Greta tinha previsto uma viagem bem mais simples. A cimeira do clima estava programada para o Chile e a jovem sueca pensava, apenas, ser acompanhada pelo pai numa viagem de barco, sem sair do continente americano. Mas o Chile está a ferro e fogo e tal como a final da Libertadores fora mudada para o Peru, a reunião mundial sobre o clima passou para Madrid. Por isso, Greta atravessou os Estados Unidos, de automóvel elétrico, e rumou para a Europa, num katamaran milionário de um jovem casal australiano, que levou vinte e um dias a chegar a Lisboa.
Apesar do tédio televisivo das últimas horas da travessia, com uma entrada na cidade iluminada por um sol, de dezembro, intenso e brilhante, quase todos os canais de televisão portugueses se ocuparam do que consideraram ser um universal acontecimento, transmitindo, em direto, filmando acenos e gestos vagos, sublinhados por repetitivas considerações de quem, verdadeiramente, não tinha nada a dizer, de novo .
Nos dias que se seguiram, ficámos a saber por onde andou, o que fez, o que comeu, o que disse a menina que desembarcou com um cartaz em sueco onde pretendia justificar a sua prolongada greve escolar com uma atitude de alerta político contra a falta de sensibilidade dos governantes mundiais perante as graves alterações climáticas no planeta.

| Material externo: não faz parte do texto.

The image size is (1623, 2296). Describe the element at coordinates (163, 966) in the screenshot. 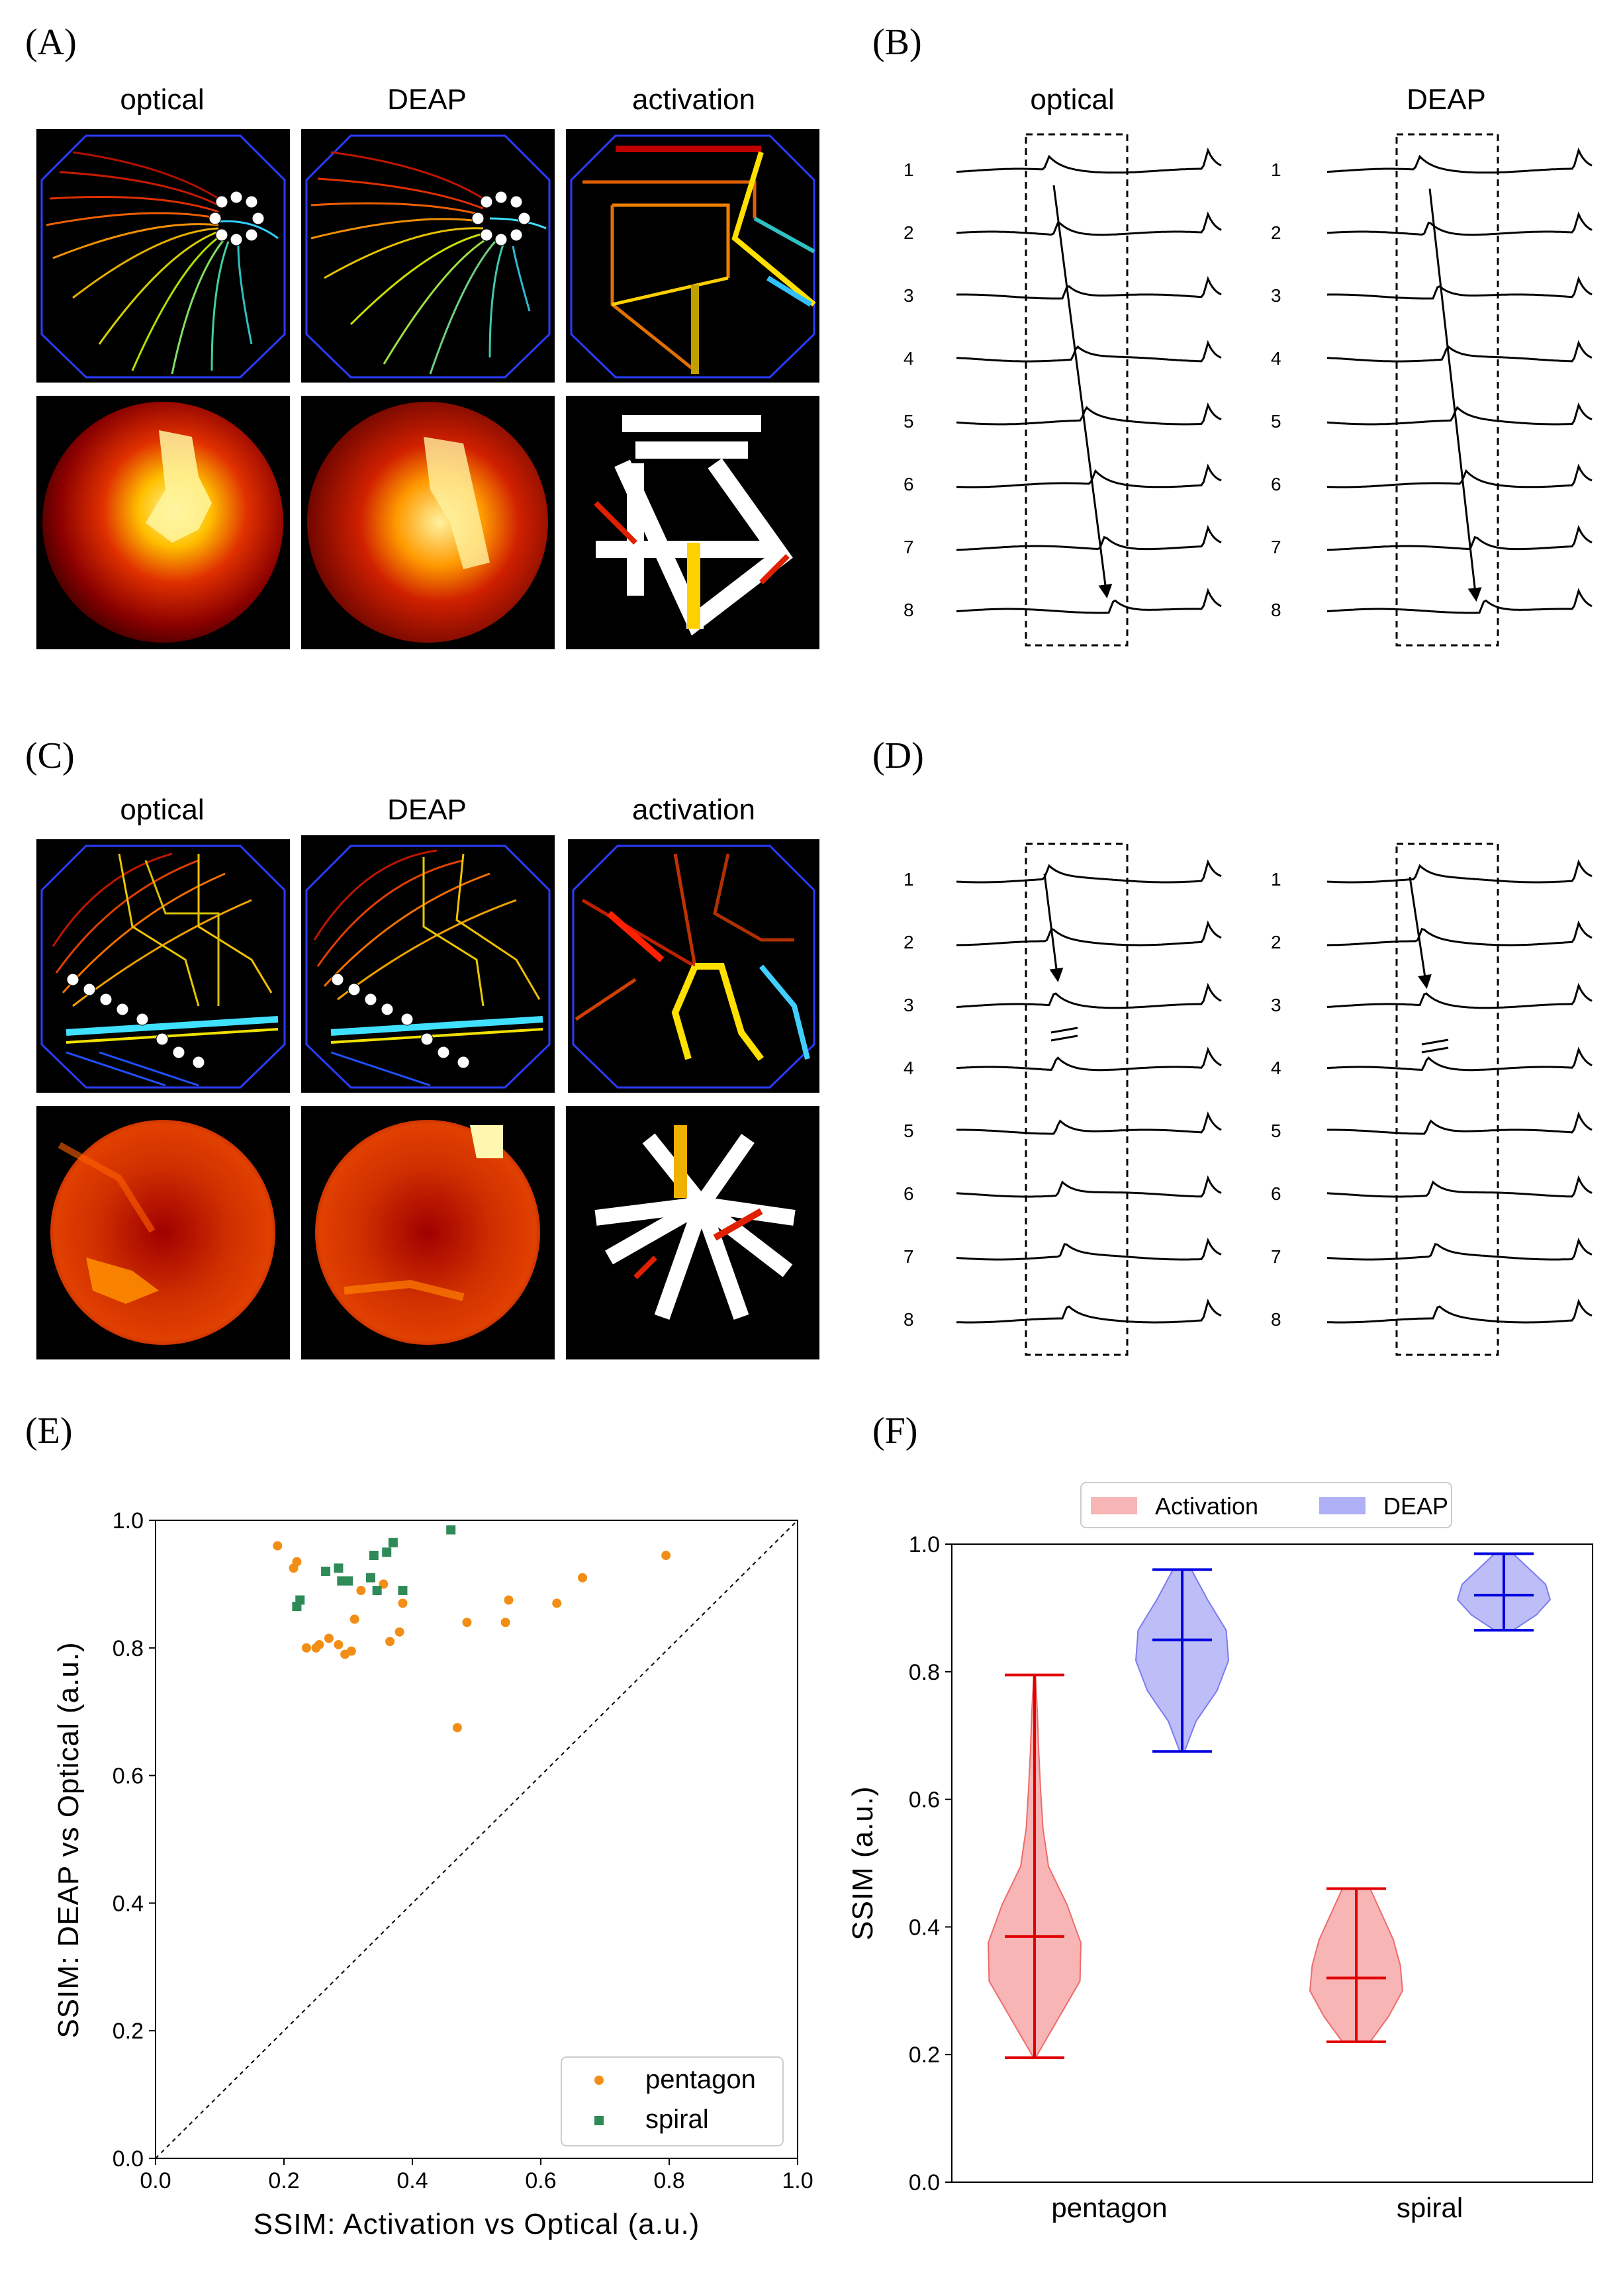

I see `panel-c-map-optical` at that location.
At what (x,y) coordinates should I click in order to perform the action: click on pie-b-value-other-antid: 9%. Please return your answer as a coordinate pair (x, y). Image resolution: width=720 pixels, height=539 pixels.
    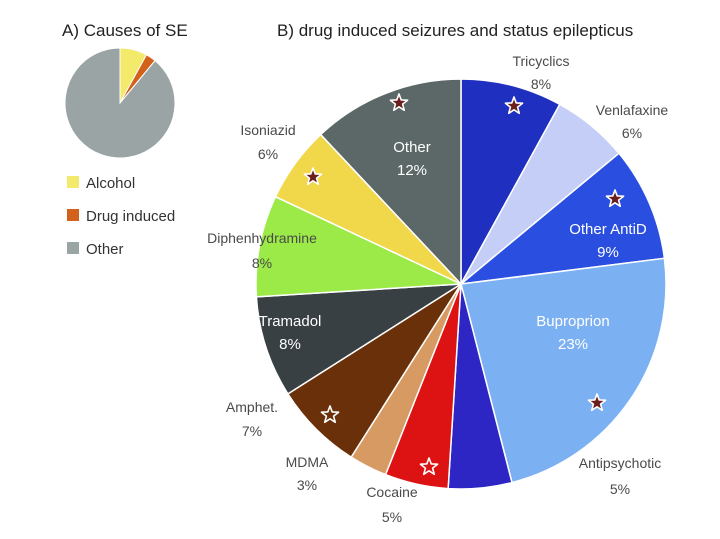
    Looking at the image, I should click on (608, 252).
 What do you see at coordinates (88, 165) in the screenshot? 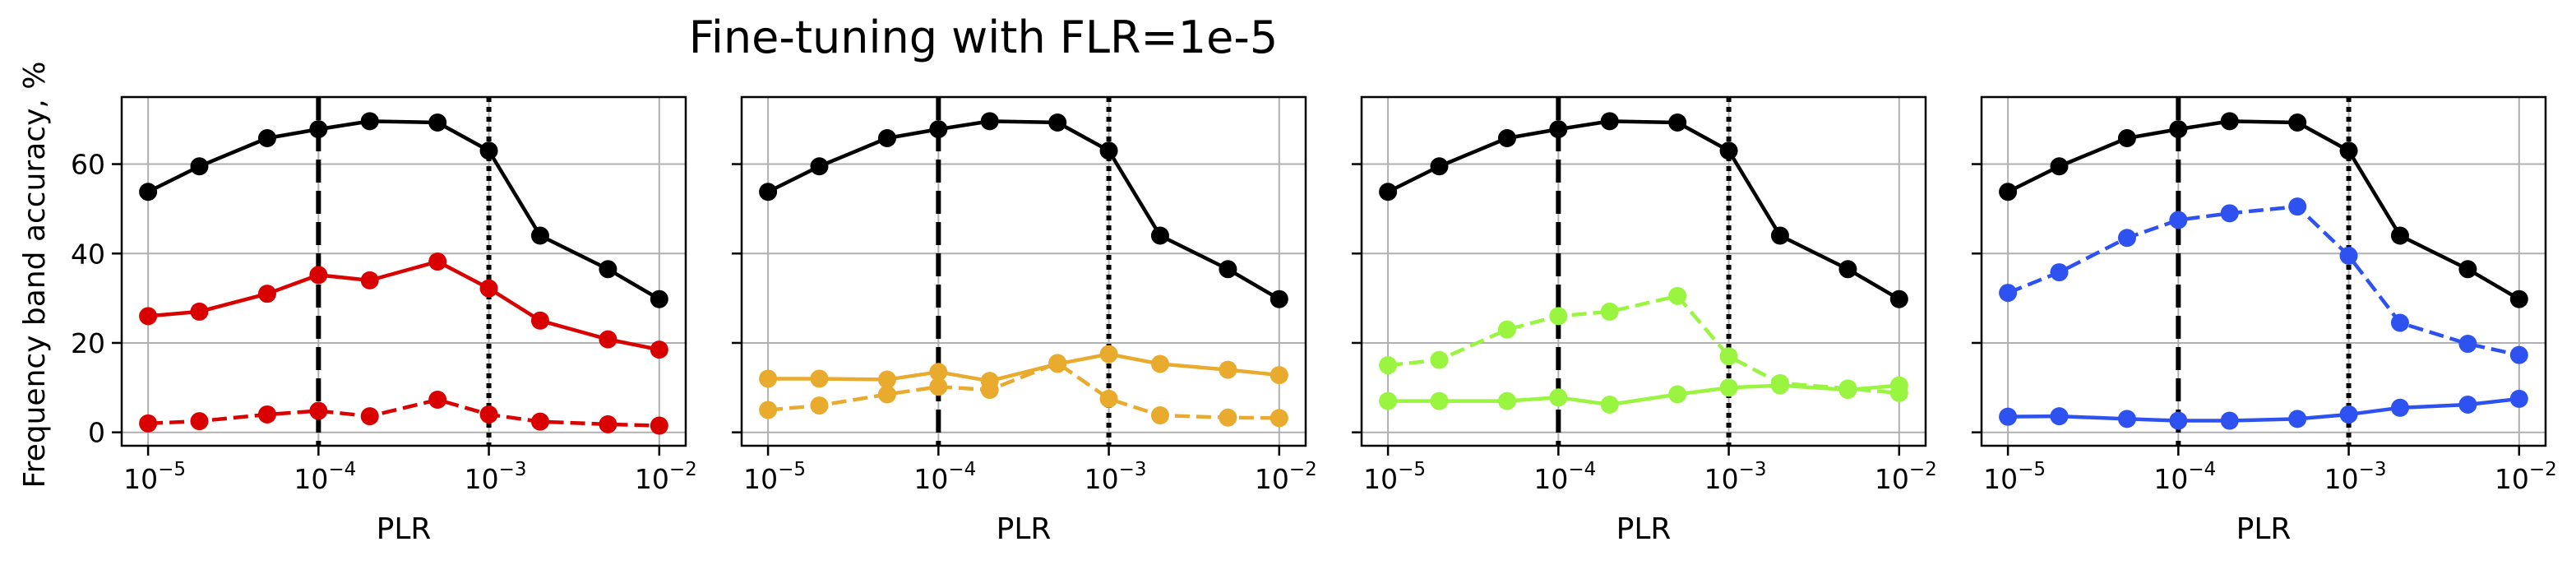
I see `y-tick-label: 60` at bounding box center [88, 165].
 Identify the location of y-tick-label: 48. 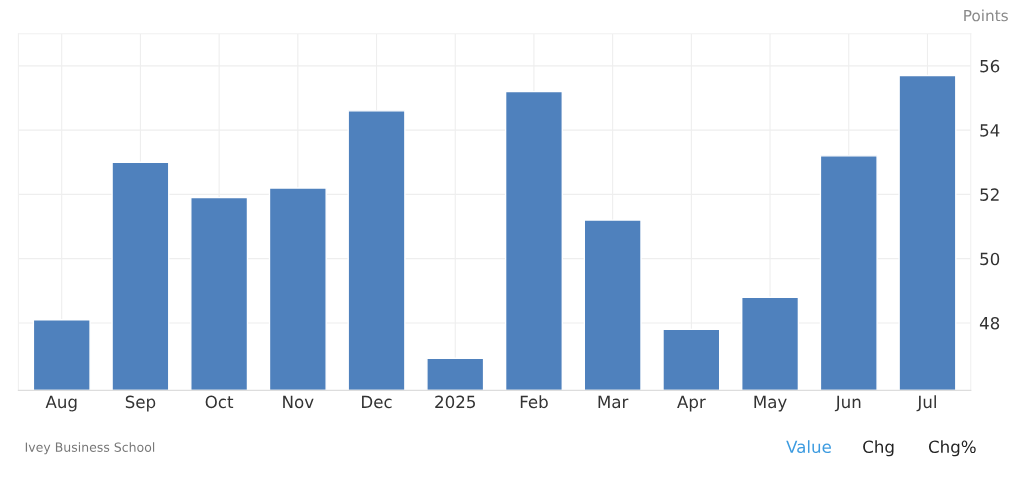
(990, 323).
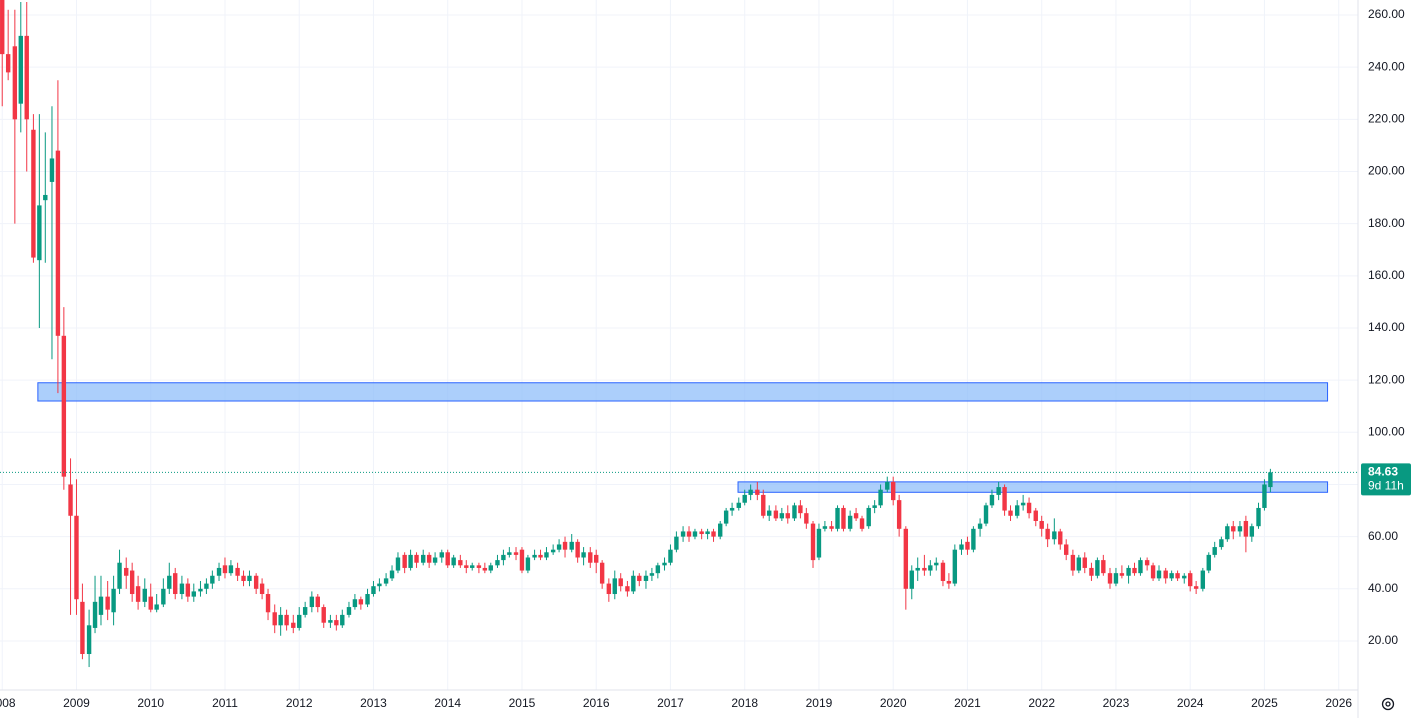  I want to click on x-tick-label: 2014, so click(448, 703).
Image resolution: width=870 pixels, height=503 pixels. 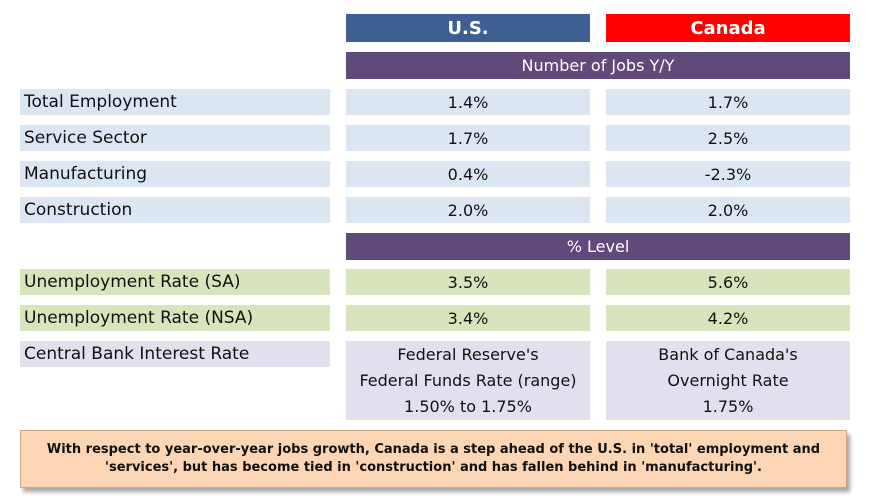 What do you see at coordinates (728, 354) in the screenshot?
I see `canada-rate-line-1: Bank of Canada's` at bounding box center [728, 354].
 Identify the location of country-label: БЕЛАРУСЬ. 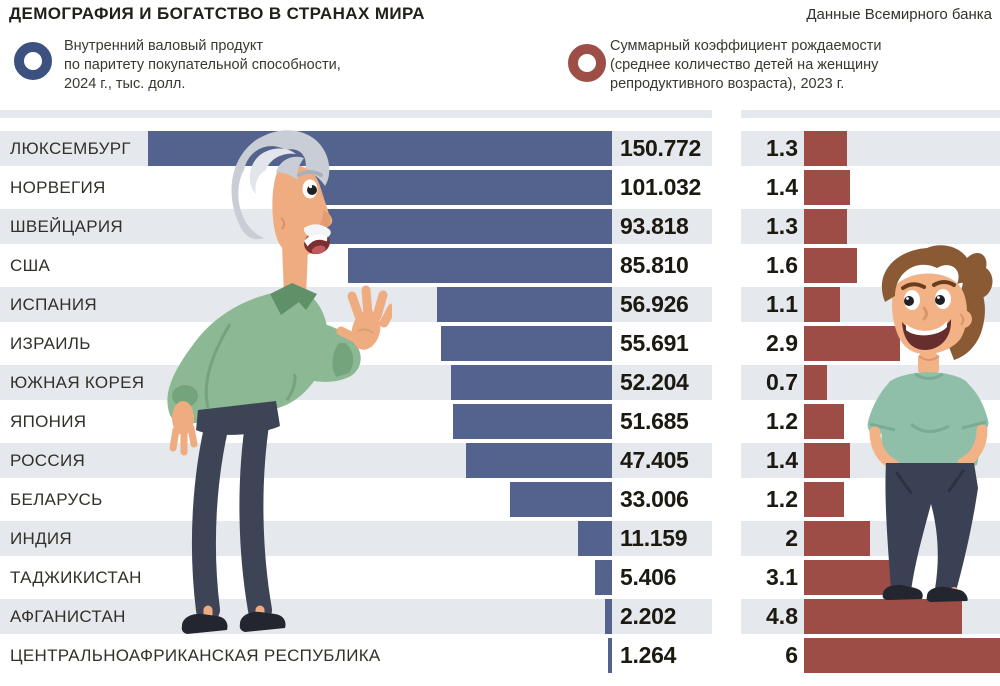
(56, 500).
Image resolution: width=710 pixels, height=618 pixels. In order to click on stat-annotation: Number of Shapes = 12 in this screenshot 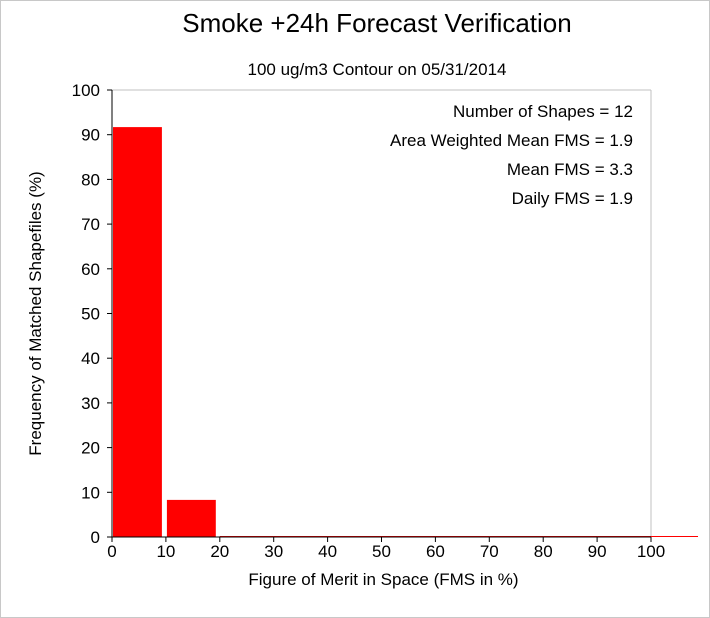, I will do `click(543, 112)`.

Na última quinta-feira, Greta seguiu, finalmente, para Madrid. Mais de dez horas de comboio até Chamartin, não chamaram devidamente a atenção para o escândalo de uma linha férrea obsoleta e de umas desajeitadas carruagens do século passado.
À chegada, uma multidão de jornalistas tornou o momento de tal forma infernal, que chegou a criar uma situação caótica, assustando quem por ali passava. Sem fazer qualquer declaração pública, Greta seguiu com o seu pai, Svante, que, pelos vistos, também estará em greve, do que quer que seja, para acompanhar a filha nas horas mortas e nos acenos ao povo embasbacado.
Enfim; se notam, por esta prosa, algum sinal de ironia e de crítica, notaram bem. Não consigo deixar de ser visceralmente contra as crianças amestradas. Sejam elas precoces artistas de telenovela, prometedores jogadores de futebol, robotizadas ginastas olímpicas, de nota 10, ou ativistas políticos a tempo inteiro. Porém, sou totalmente a favor da luta contra as principais causas que levam à degradação do clima, tal como sou a favor do teatro, do cinema, do futebol ou da ginástica. Mas repudio o aproveitamento das criancinhas, não raras vezes patrocinadas pela desmedida ambição de pais medíocres. Medíocres como pais e medíocres como cidadãos.
Acredito que Greta tenha vocação sincera para vir a fazer o que hoje faz, mas não acredito na seriedade de um show business das grandes causas sociais.
Em Madrid, Greta juntou-se a Kicyprya Kanguijam, uma menina indiana de apenas oito anos de idade e que, tal como a jovem sueca, é já uma popular ativista da causa climática. Pior do que uma ativista profissional, de dezasseis anos, só uma ativista de oito.